In the past we had let him and Sylvester stay inside at night, especially in cold weather, but when we moved into our new house we put little cat houses with heated pads in the garage. That was where Smokey could usually be found once it got dark.

But of course, in warm weather he usually stayed outside, we knew not where. It wasn’t obvious where he was, but we could usually find him lying under our rainwater collection tank, or under my truck, or under our little Mule utility vehicle.

He might not have been immediately visible, but he didn’t disappear for hours like Sylvester. That’s why Leah was so worried when Smokey wasn’t waiting at the door Sunday morning. I tried to reassure her that he would show up, and that it was too early to start worrying. But secretly I was a little worried, myself, because it was so unlike him.

So when I took Sam for his walk Sunday morning, I looked along the side of the road for a little furry, gray body. When Sam stopped with his nose up in the air, I let him sniff. If he wanted to check out something at the side of the road, I let him. We checked out a few places on the road in front of the house, but I never saw anything.
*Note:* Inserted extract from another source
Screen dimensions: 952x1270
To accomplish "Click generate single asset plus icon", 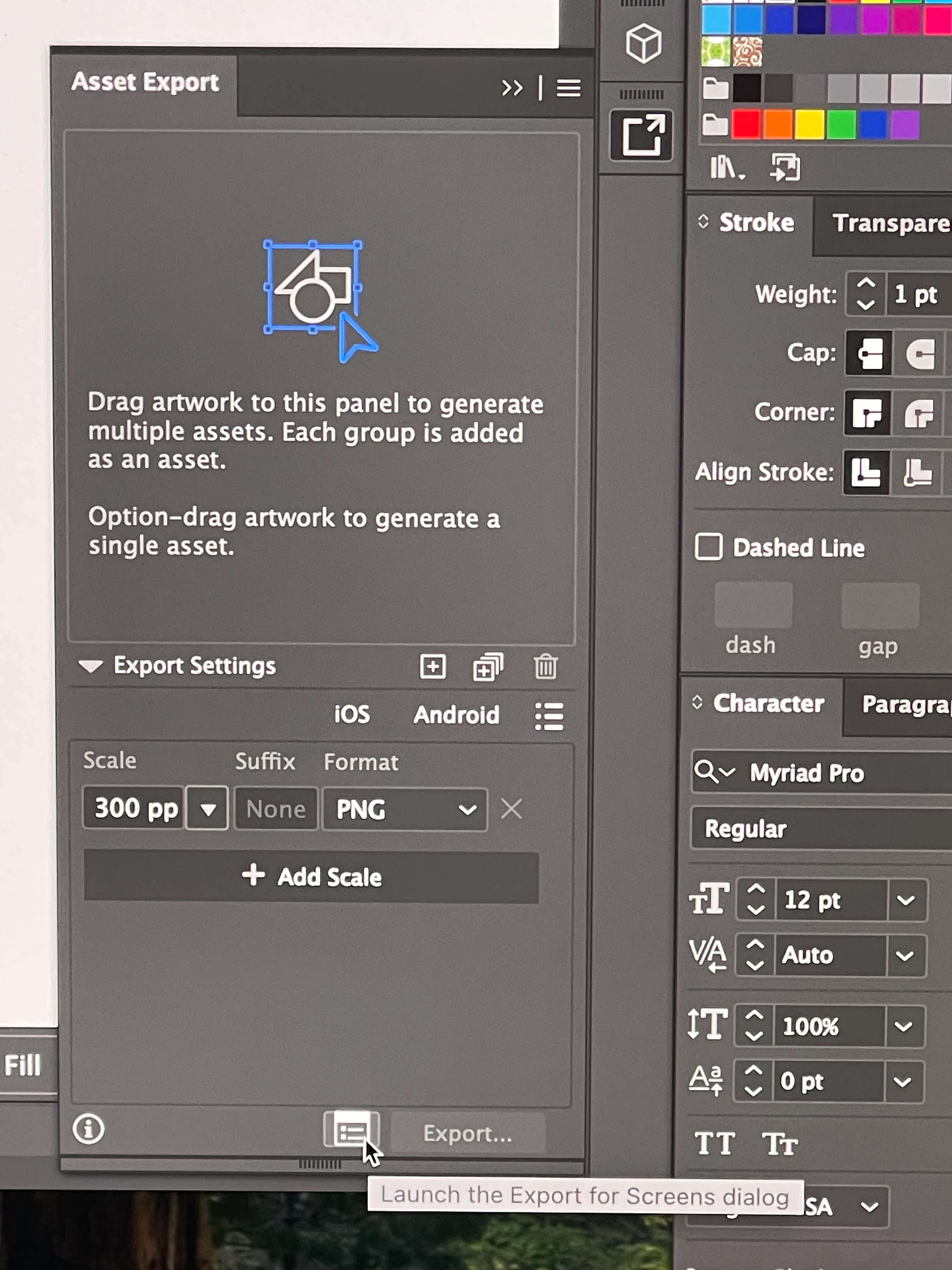I will (433, 666).
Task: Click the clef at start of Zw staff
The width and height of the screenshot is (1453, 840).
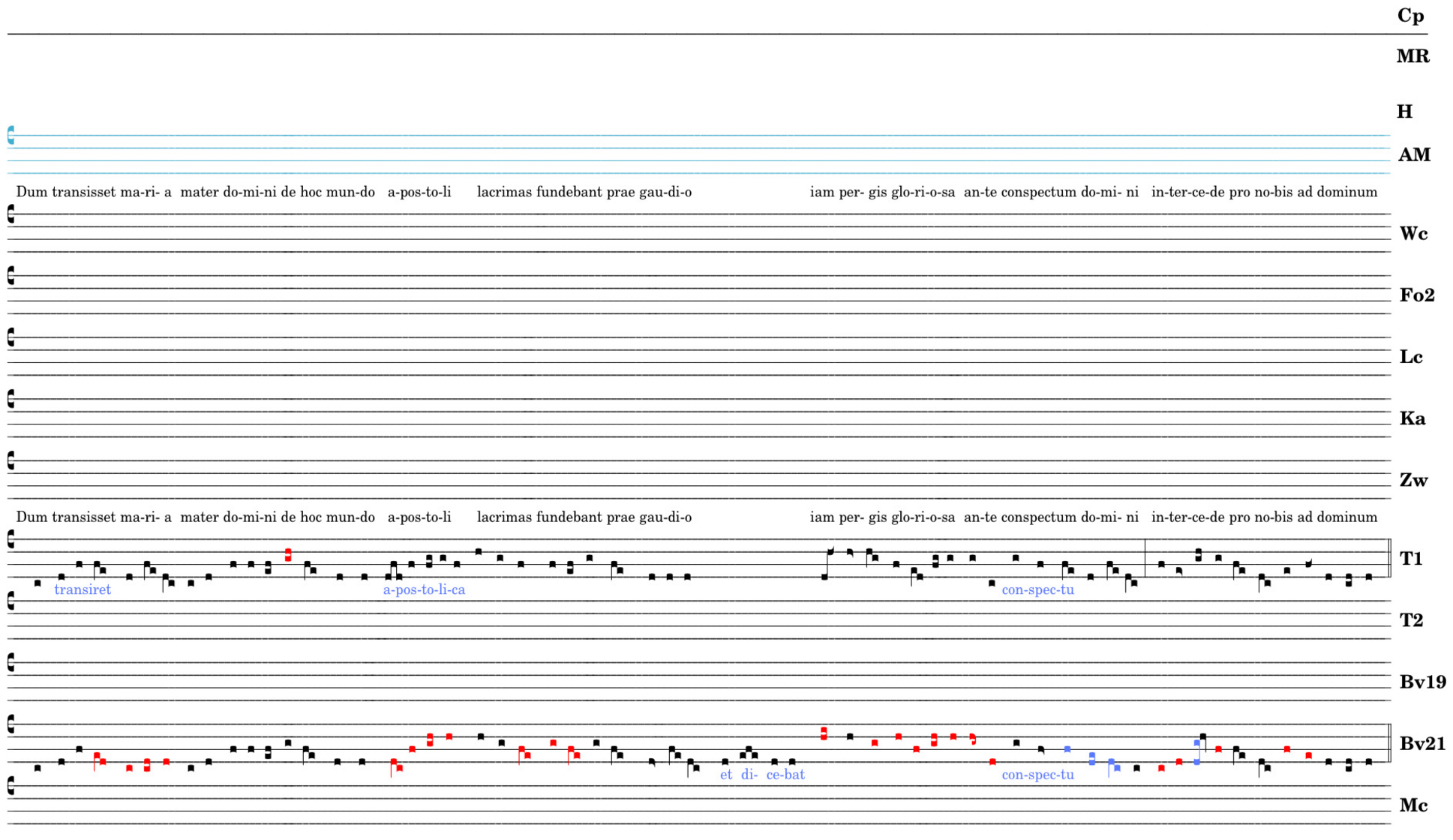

After lunch, I usually take Sam out and let him run free around the yard. On this occasion, he was suspicious of something on the far side of the driveway, but I couldn’t find anything. So I went down into the front of our yard and started pulling weeds. After a few minutes Sam came over and went into the woods beside the yard. He sniffed around for a while, and then seemed to find something. When I went into the woods, I found what he had found. It was a big mass of gray fur with a few leaves spotted with blood. The ground was scuffed around where the fur was. This was almost certainly the scene of the crime.

One of our neighbors had stopped on Friday when I took Sam down to the mailbox and told me her young kids had seen a coyote in their yard. Their big dog had chased it away. We talked about when and where we had seen coyotes. One night shortly after we moved into our current house we had seen two coyotes running around in the front yard, just into the woods. I went out with a flashlight and Zeke (on a leash, naturally), and eventually the coyotes left. We haven’t seen any in the yard since then, although they are often more active at night.

But Smokey was almost certainly taken by a coyote. There really isn’t any other predator that could have done this. We have (or have had) foxes, but they typically mind their own business around the cats. I don’t think any of our birds of prey could take a cat the size of Smokey. So there really isn’t anything else.

Now we have to worry about Chloe, Dusty and Sylvester. We know Sylvester is a wanderer. That may be a problem. We also know that for some reason Chloe has taken to sleeping in the woods. Her favorite spot is about 20 feet from where we found Smokey’s remains. We would bring her inside at night, but she absolutely hates it. She runs from Leah if she tried to get her to bring her in. And Chloe and Mollie do not get along. So there isn’t much we can do for her. Fortunately, Dusty stays on the porch almost all the time, usually only going down to the yard for bathroom breaks.

Of course we knew that coyotes were at least a theoretical threat for the cats. Now we know they are a real threat, and they are in our yard.